(GIVEN TEXT)
A new study found that marijuana or cannabis affects a person's ability to identify, process and empathize with emotions such as sadness, happiness and anger.

Led by psychology assistant professor Lucy Troup, researchers from the Colorado State University studied the effects of cannabis on human brain activities.

"We're not taking a pro or anti stance; but we just want to know, what does it do? It's really about making sense of it," said Troup.

The 70 volunteers were either medical or recreational marijuana users under the Colorado Amendment 64 or non-users (control group). The cannabis users ranged from chronic to moderate users.

The research team utilized an electroencephalogram (EEG) to measure the brain activities as they were shown photos of people's faces with various emotions. The technique measures the brain's electrical activities that are triggered by visual attention.

Cannabis users revealed a stronger response to the faces that showed negative emotions, especially to the angry faces compared to the participants in the control group. Cannabis users also showed a smaller response to the faces depicting positive expressions such as happiness compared to the ones in controls.

Apart from measuring the brain activities, the participants were also asked to focus on the emotion and explicitly identify it. The cannabis users and non-users scored the same.
(End GIVEN TEXT)
(RECORD SET)
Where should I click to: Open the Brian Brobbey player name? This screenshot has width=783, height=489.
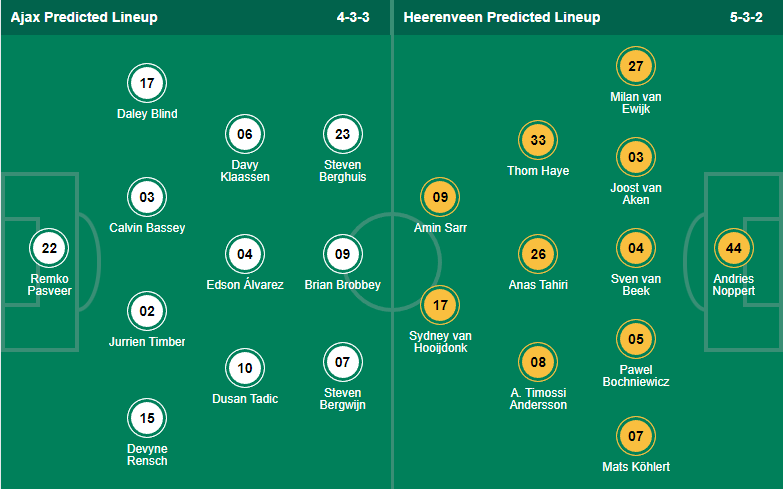[x=343, y=285]
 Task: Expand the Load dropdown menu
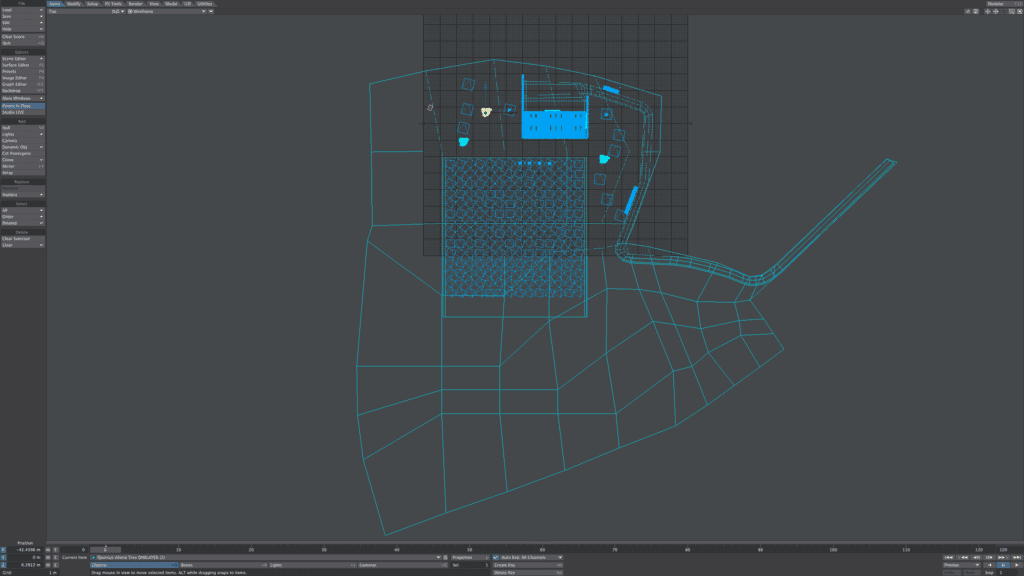click(22, 10)
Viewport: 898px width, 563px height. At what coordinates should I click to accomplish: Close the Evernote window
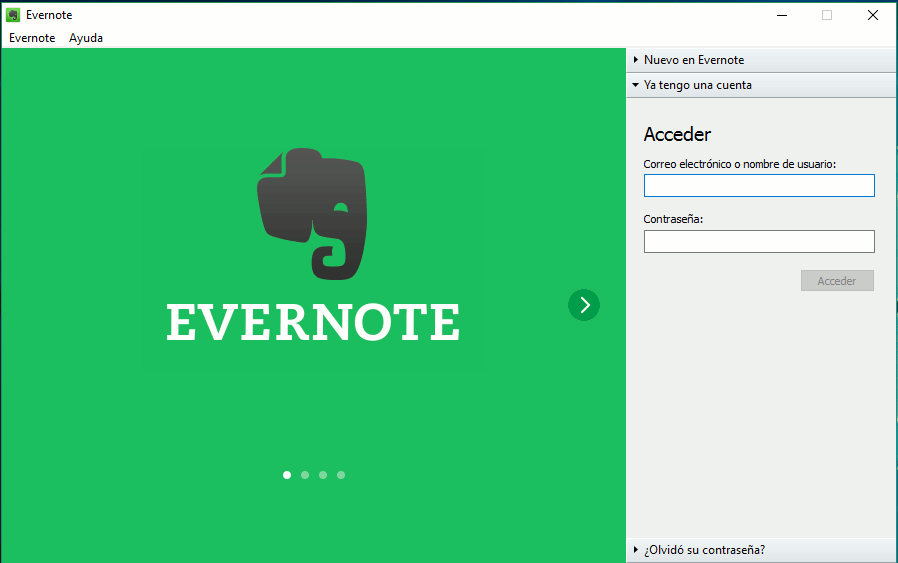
(End RECORD SET)
[ASSIGNMENT]
Resume the report on the cannabis and emotion study from the point where it stops. The stored data has nothing to do with this.

[WRITTEN REPLY]
However, when asked to focus on the gender of the face first and then identify the emotion later, the cannabis users had difficulty in implicitly identifying the emotions, suggesting a depressed ability to sense emotions. They scored lower than the non-users in this test. They were also found to have decreased ability to empathize.

The research was published in the PLOS One journal on Feb. 29. Findings suggested that cannabis affects the brain's emotional processing abilities.

In related news, researchers found in an earlier study published last January that among migraine patients who resorted to medical cannabis, migraine attacks dropped from 10.4 percent to just 4.6 a month.

The findings were considered clinically relevant. The same study found that inhaling cannabis was most effective in treating headaches compared to digesting it using edibles. Inhaling cannabis enabled the migraine-healing effect to come much sooner.